Mattes explained the advantages of automating the process of calculating the TCO of the vehicles in your fleet. “If you’re doing manual TCO calculations today, you’re most likely doing it once a year, probably not more often than that, just because of the time it takes,” he said.
The conventional approach to TCO calculations includes a lot of spreadsheet work—something Mattes said could be an issue. “There are a lot of challenges that come along with spreadsheets,” he noted. “First of all, it’s very time-consuming. It’s also really prone to errors, with formulas and calculation mistakes and changing things around and trying to move things.”
He added that TCO is not a static number. Rather, it’s always changing based on what’s happening with the fleet in question. So using a spreadsheet and calculating TCO once a year gives you a static number, he argued, and that’s something fleet managers would want to get away from.
With the shortcomings of calculating TCO manually (and perhaps only once a year) in mind, Mattes then explained how automating the TCO process could benefit fleet managers.
The key to automation, he explained, is software integration, which means that data from telematics providers, fuel providers, repair and maintenance providers, and other systems that may have expenses in them, is all imported into the software you use to calculate TCO.
This type of automation will give fleet managers key information about their vehicles in real-time. “This will help you establish and track the most important KPIs,” Mattes added.
He further explained that automation is not a quick fix and that the process still requires work, just not as much work as calculating TCO manually. “There are still some shortcomings,” he admitted. “If you don’t have integrations or you have some integrations, but not all, you still have to manually import the data.”
However, by automating the entire process, or most of the process, fleet managers can save valuable time and energy, while gaining the ability to analyze data in real-time. “So you’ll be able to answer questions in real-time like what’s the optimal replacement window for my vehicles? What vehicles are being underutilized or over-utilized? Where are my costs coming from? How can I improve the cost?” Mattes added.

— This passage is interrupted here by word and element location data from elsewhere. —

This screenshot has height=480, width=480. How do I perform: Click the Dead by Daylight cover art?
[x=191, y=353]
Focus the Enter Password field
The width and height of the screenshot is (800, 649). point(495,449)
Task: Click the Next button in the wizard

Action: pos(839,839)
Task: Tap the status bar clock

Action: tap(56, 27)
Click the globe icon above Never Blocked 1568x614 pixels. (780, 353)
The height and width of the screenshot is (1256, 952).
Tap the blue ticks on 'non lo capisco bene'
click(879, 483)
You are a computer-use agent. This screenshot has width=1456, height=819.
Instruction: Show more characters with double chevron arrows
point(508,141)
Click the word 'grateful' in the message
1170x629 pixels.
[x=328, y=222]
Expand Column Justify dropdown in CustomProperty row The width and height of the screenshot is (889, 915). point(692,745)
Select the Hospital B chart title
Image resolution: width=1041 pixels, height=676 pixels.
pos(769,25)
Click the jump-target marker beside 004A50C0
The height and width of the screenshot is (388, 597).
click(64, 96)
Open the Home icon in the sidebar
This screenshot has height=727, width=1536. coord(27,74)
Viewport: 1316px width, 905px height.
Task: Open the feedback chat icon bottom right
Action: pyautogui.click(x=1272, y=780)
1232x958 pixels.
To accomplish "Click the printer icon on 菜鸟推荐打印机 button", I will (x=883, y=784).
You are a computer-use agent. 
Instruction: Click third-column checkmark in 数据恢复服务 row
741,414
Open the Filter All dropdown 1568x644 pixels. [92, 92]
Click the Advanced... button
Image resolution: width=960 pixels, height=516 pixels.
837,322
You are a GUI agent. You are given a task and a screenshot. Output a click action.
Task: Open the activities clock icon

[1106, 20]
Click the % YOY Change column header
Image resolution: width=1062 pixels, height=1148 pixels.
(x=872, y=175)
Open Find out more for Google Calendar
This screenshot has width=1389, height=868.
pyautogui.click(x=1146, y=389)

The more real-time data you have, the better your analysis will be, even when facing questions that perhaps have never been part of your fleet’s overall TCO calculation. “Everybody’s going to have to make some decisions down the road about whether electric vehicles will fit in their fleets,” Mattes explained. “But if you don’t have a good handle on your fleet’s TCO today, and then the opportunity to introduce one or two electric vehicles to your fleet comes around, are you going to make decisions based on data? Or are you just kind of going to be making a gut decision, or using some industry data that may not be perfect for your fleet?”
The COVID crisis has put many fleet managers in the uncomfortable position of having to answer TCO questions on the spot. Those who are still relying on the annual spreadsheet approach to crunching the numbers may not be as well prepared to answer these questions as those fleet managers who have migrated over to automation.
“A fleet manager I know was approached in early March by his company’s leadership and was asked for numbers about the fleet budget,” Adams recalled. “One of the questions was very direct: How much fleet expense would stop if we parked 100% of our vehicles today?”
That’s a tough question to answer, Adams said, if you haven’t automated your TCO process and you have to go back to your office to start from scratch, or look at numbers you crunched a year ago. “Imagine how much better you would feel if your response was, ‘Well, we know that our fixed costs run at approximately 50% of our expenses. I can easily pull something together that is a little more concrete,’” Adams added.
Moving the TCO calculation process from a traditional spreadsheet approach to a more automated process takes a bit of time and effort, but once the software is in place and the data is automatically fed into the system, automation provides fleet managers with the tools they need to analyze the status quo and make decisions on the fly—and that’s a big plus in these challenging times.